The above merely lists a few examples for determining the third similarity characteristic 303-3 indicating the semantic similarity between the first type-attribute pair 301-1 and the second type-attribute pair 301-2. It should be understood that, the characteristic extraction unit 310 may utilize any method known or to be developed to determine the third similarity characteristic 303-3 indicating the semantic similarity between the first type-attribute pair 301-1 and the second type-attribute pair 301-2, and does not limit to these methods illustrated above.
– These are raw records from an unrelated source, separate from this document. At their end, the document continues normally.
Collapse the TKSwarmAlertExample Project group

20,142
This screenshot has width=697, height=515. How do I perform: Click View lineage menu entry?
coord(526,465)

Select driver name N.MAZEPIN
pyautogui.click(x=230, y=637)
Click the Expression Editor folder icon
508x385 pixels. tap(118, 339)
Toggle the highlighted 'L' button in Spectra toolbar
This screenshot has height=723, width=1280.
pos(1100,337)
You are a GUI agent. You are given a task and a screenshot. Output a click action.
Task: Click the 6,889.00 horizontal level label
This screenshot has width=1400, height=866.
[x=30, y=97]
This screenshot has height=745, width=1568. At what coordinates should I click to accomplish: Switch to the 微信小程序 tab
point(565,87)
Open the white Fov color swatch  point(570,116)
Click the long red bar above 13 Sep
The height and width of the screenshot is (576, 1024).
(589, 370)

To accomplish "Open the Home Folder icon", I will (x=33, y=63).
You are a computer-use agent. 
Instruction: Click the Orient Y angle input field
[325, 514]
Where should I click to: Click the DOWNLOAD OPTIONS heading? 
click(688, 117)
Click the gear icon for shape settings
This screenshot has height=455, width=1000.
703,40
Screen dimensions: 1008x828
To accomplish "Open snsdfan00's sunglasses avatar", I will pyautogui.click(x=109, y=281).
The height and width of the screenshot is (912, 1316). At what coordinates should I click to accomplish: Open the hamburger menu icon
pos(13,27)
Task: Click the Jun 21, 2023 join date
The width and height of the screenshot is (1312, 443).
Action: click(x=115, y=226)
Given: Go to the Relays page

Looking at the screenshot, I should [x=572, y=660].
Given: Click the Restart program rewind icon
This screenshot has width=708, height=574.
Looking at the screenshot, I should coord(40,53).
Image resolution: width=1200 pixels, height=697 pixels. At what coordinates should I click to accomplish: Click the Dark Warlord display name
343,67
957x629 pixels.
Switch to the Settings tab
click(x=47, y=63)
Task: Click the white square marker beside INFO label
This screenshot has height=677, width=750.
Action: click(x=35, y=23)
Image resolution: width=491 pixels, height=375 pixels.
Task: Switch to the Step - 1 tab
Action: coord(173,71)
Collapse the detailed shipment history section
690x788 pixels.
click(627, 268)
In some embodiments, the characteristic extraction unit 310 may also obtain the fourth similarity characteristic between the first type-attribute pair 301-1 and the second type-attribute pair 301-2 by performing the statistical analysis on the first group of knowledge items 302-1 associated with the first type-attribute pair 301-1 and the second group of knowledge items 302-2 associated with the second type-attribute pair 301-2. For example, the characteristic extraction unit 310 may determine various types of statistical information based on the first group of knowledge items 302-1 associated with the first type-attribute pair 301-1 and the second group of knowledge items 302-2 associated with the second type-attribute pair 301-2. The statistical information may include such as subject-object co-occurrence information. The subject-object co-occurrence information described herein refers to that modifiers in two SPO structures are same and objects in the two SPO structures have are same. For example, “the wife of SanZhang is SiLi” and “the love of SanZhang is SiLi”. The subject-object co-occurrence information may indicate that there is a higher probability that the two subjects (such as “wife” and “love”) in the two subject-predicate object structures have a same semantics. Additionally or alternatively, the statistical information may also include information of an object type. The object type described herein refers to a superordinate word of the object in SPO. When the two object types in the two SPO structures are same, it may be indicated that there is a higher probability that the two subjects in the two SPO structures have a same semantics. Additionally or alternatively, the statistical information may also include such as information of a subject keyword, that is, a result obtained by comparing subjects not having the superordinate word in the two SPO structures. Additionally or alternatively, the statistical information may also include homology information. For example, when the two SPO structures come from a same data resource and relate to a same entity, the statistical information may indicate that there is a higher probability that two predicates (P) in the two SPO structures have different same semantics. The model construction apparatus 120 may determine the fourth similarity characteristic 303-4 between the first type-attribute pair 301-1 and the second type-attribute pair 301-2 based on the statistical information.
The above merely lists a few examples for determining the fourth similarity characteristic 303-4 a SPO statistical similarity between the first type-attribute pair 301-1 and the second type-attribute pair 301-2 based on the statistical information. It should be understood that, the model construction apparatus 120 may utilize any method known or to be developed to determine the fourth similarity characteristic 303-4 indicating the SPO statistical similarity between the first type-attribute pair 301-1 and the second type-attribute pair 301-2, and do not limit to the methods illustrated above.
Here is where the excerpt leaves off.